— What to do —
Your response should consist of the full data, set down exactly.

---------- Data shown

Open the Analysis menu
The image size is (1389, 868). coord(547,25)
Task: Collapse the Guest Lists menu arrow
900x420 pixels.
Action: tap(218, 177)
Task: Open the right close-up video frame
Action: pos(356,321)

--------------------

— Solution to this problem —
Open the Analysis menu
The image size is (1389, 868). coord(547,25)
Task: Collapse the Guest Lists menu arrow
900x420 pixels.
Action: tap(218, 177)
Task: Open the right close-up video frame
Action: pos(356,321)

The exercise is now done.